» **ACTIVITY**:
For this exercise, repeat exactly the lines below starting at the line holding "董事长寄语 (194, 2390)" and ending at the line holding "[TU Berlin] (127, 97)", both included, with no extra lines and no pictures.

» **INPUT DATA**:
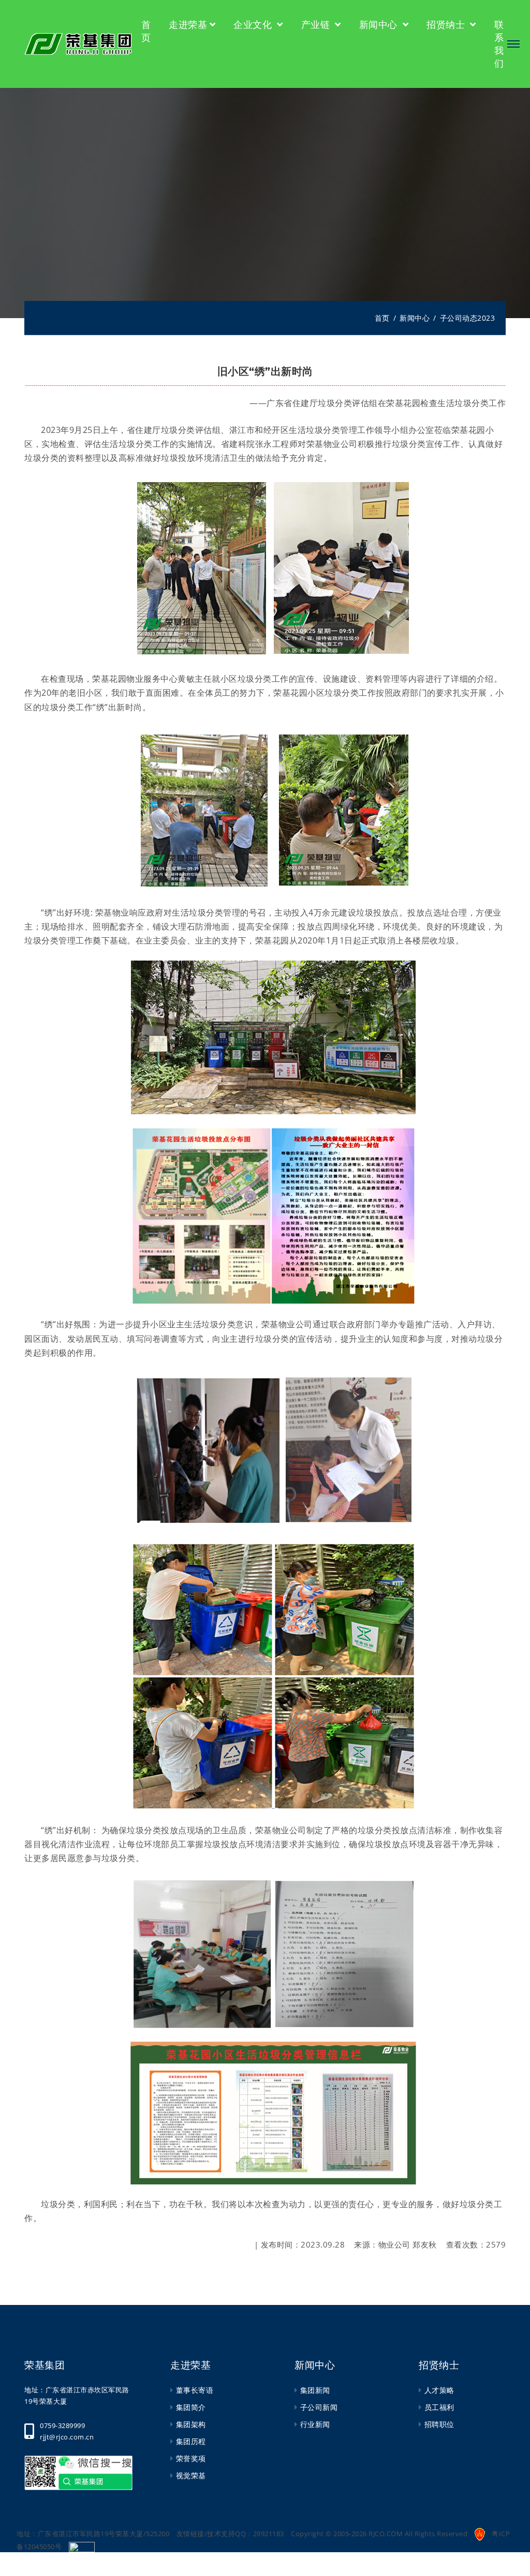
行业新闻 (315, 2424)
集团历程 (191, 2441)
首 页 (146, 30)
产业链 (317, 24)
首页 (382, 318)
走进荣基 (188, 24)
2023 (486, 318)
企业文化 (254, 24)
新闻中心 (380, 24)
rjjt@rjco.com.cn (67, 2437)
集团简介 (191, 2407)
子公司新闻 (318, 2407)
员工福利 (439, 2407)
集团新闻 (315, 2390)
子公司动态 (459, 318)
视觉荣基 (191, 2475)
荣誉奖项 (191, 2458)
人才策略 (439, 2390)
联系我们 (499, 43)
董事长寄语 (194, 2390)
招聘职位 (439, 2424)
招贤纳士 (447, 24)
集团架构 (191, 2424)
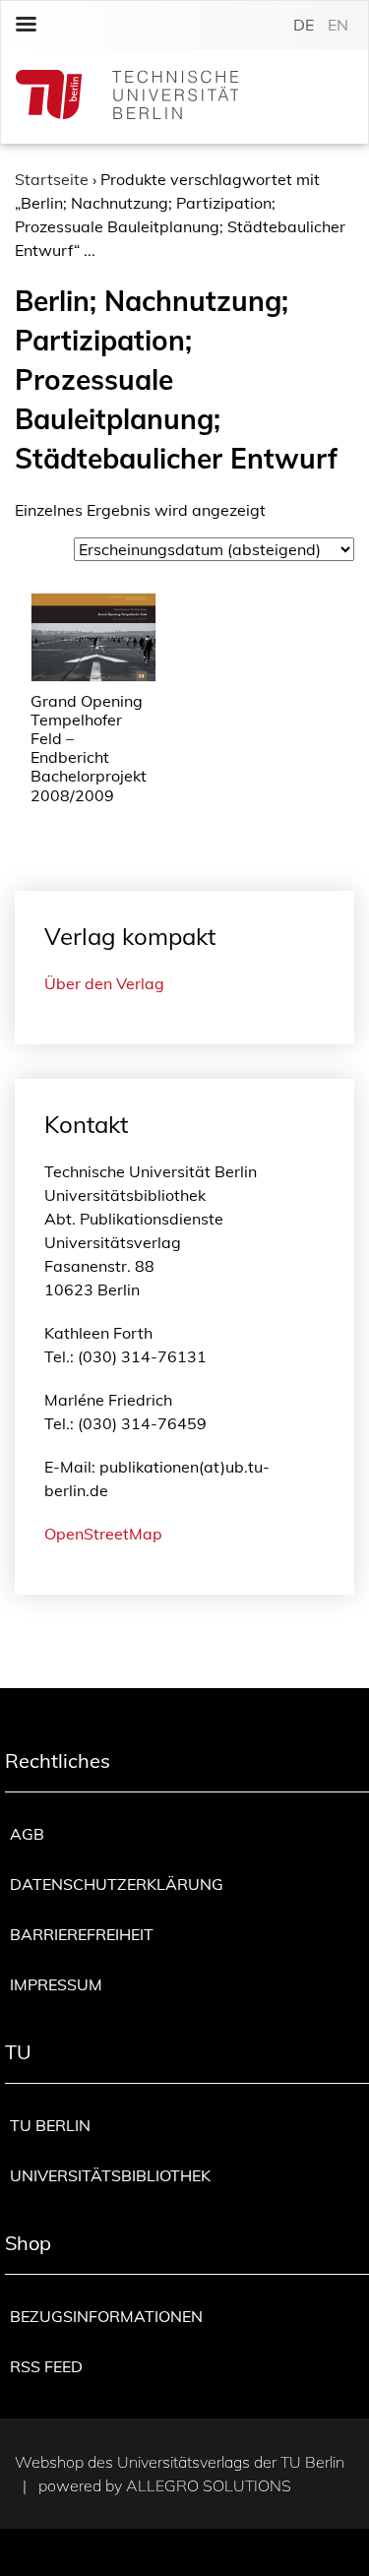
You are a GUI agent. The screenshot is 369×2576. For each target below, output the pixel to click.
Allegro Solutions (208, 2485)
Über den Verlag (104, 983)
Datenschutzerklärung (116, 1884)
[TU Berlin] (127, 97)
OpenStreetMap (103, 1533)
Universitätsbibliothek (110, 2175)
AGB (27, 1834)
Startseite (52, 179)
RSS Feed (46, 2366)
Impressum (56, 1984)
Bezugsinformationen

» **TASK RESPONSE**:
董事长寄语 (194, 2390)
招聘职位 (439, 2424)
招贤纳士 (447, 24)
集团架构 (191, 2424)
You are a GUI agent. The screenshot is 369×2576. For each target below, output the pixel to click.
Allegro Solutions (208, 2485)
Über den Verlag (104, 983)
Datenschutzerklärung (116, 1884)
[TU Berlin] (127, 97)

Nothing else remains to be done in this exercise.